All of the sudden, things changed. All of the sudden I became a part of the group of women who HAD lost a child. With feelings and emotions that I’d never experienced before, I began to swim through a rip tide of emotions. However, the best thing I did was to allow myself to feel the bottom of the ocean. As my feet scrapped across the bottom, God gave me the strength to push off, and steadily I began to rise back up eventually above the rip tide. For many years as a teenager and even in college, I had taught this ‘life saving’ technique of pushing off the bottom to my swim students; it was finally time to practice what I had taught.

You see, that is where many of your friends are, they are stuck spinning around day after day in that rip tide of emotions. Therefore, they may be what seems overly emotional at times, extremely sensitive, or downright insensitive to you. But here is the truth, they need you. They also need you to let them feel the bottom, so they are better positioned to push off when they are ready. Extra grace is required. They, deep in their hearts, are happy for your pregnancy. They want to hold your baby; but maybe are too scared to feel the feelings that come with that. They want to come to your baby shower, but aren’t sure if they could emotionally survive. So what do you do? You include, invite, and share with them anyway; you let THEM choose what they are ready for.

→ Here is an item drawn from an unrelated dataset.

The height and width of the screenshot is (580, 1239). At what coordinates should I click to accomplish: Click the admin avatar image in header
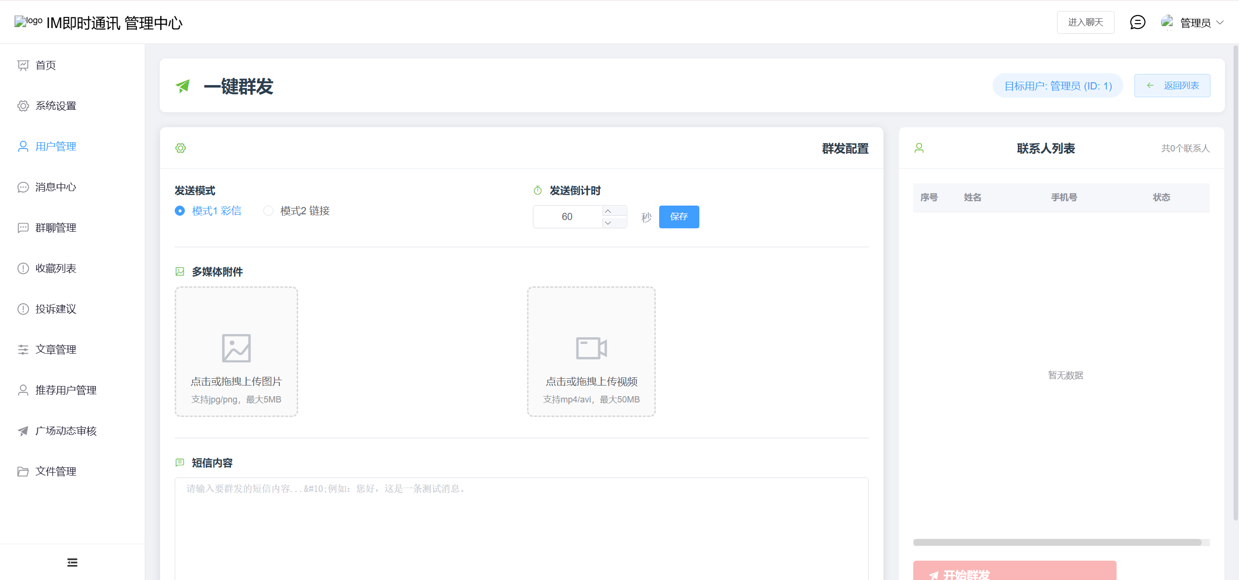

Every mom who has lost a child has different needs, however, the thing that fills my heart with constant joy, is to see a mom who has their baby, but is so over the top grateful for all that comes with that- the aches and pains of pregnancy, and exhaustion and the sleepless nights of having a newborn. I don’t believe you have to go through a miscarriage, still birth, or infant loss to have a grateful heart as a mom… rather, it’s about where you choose to focus. Your gratefulness as a mother is a gift to your child, but it is also a gift to those around you.

October 15th is Miscarriage and Infant Loss Awareness Day, another day for you to support your loved ones who have lost a child- Send them a note, share a picture that you have of their child or them during their pregnancy, recognize their child and their pain.